The company increased its cash balance by $15 billion this quarter and paid down a large amount of debt. Free cash flow turned positive, mainly due to one-time investing inflows.

What are the cash flow concerns?

Operating cash flow collapsed from $252 billion positive to $171 billion negative, meaning the core business is now burning cash. Dividends are not covered by operations and depend on outside sources.

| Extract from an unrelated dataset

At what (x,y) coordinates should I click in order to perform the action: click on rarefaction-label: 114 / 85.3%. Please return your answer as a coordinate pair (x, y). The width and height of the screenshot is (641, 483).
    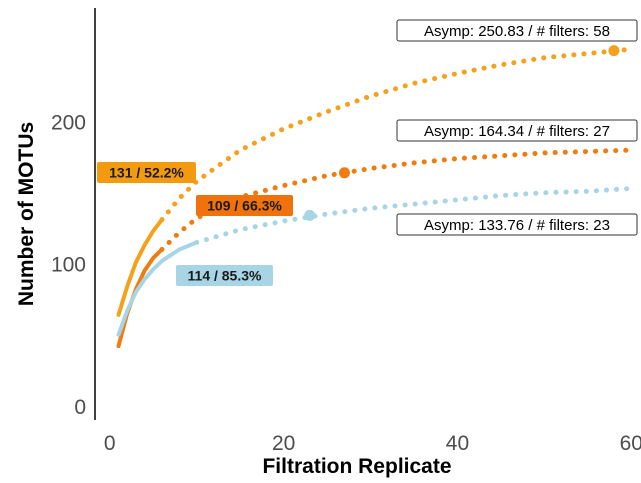
    Looking at the image, I should click on (226, 276).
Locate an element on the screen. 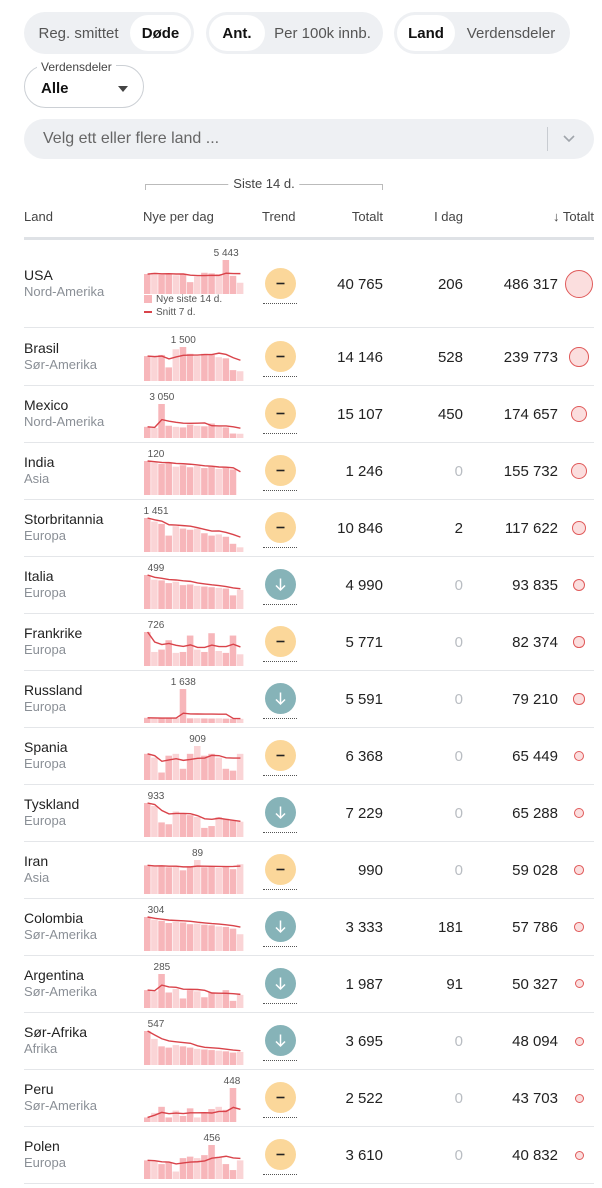  country-name: Iran is located at coordinates (36, 861).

Q4 2025 Earnings Call Summary

Read Call Summary

5-Year Trend Analysis

A comprehensive look at ASE Technology Holding Co., Ltd.'s financial evolution and strategic trajectory over the past five years.

+ Strengths

Key strengths include a dominant global position in outsourced semiconductor assembly and test, deep technical capabilities in advanced packaging, and strong relationships with leading chipmakers and foundries. The company has grown its asset base and equity meaningfully, maintains solid operating cash generation, and is investing heavily in R&D and capacity aligned with powerful industry trends such as AI, high-performance computing, and automotive electronics. Its improved liquidity position provides some cushion as it navigates this heavy investment phase.

! Risks

Main risks stem from compressed margins, more volatile earnings, and negative free cash flow driven by very high capital expenditures and rising operating costs. Leverage has increased and retained earnings show an unusual reset, adding complexity to the financial picture. The business remains exposed to semiconductor cycles, potential customer insourcing, intense competition in advanced packaging, and geopolitical risk in its core manufacturing regions. If new capacity is not filled as expected or pricing comes under pressure, the combination of high fixed costs and higher debt could weigh on returns for an extended period.

Outlook

Looking ahead, the company appears positioned to benefit if demand for AI, high-performance computing, and advanced automotive chips continues to expand and customers increasingly rely on outsourced partners for complex packaging. In that scenario, higher utilization of the new capacity could support a gradual recovery in margins and free cash flow, easing leverage concerns. However, outcomes are highly sensitive to industry cycles, technology adoption, and execution on large capital projects, so the forward picture combines attractive structural growth drivers with meaningful financial and operational uncertainty.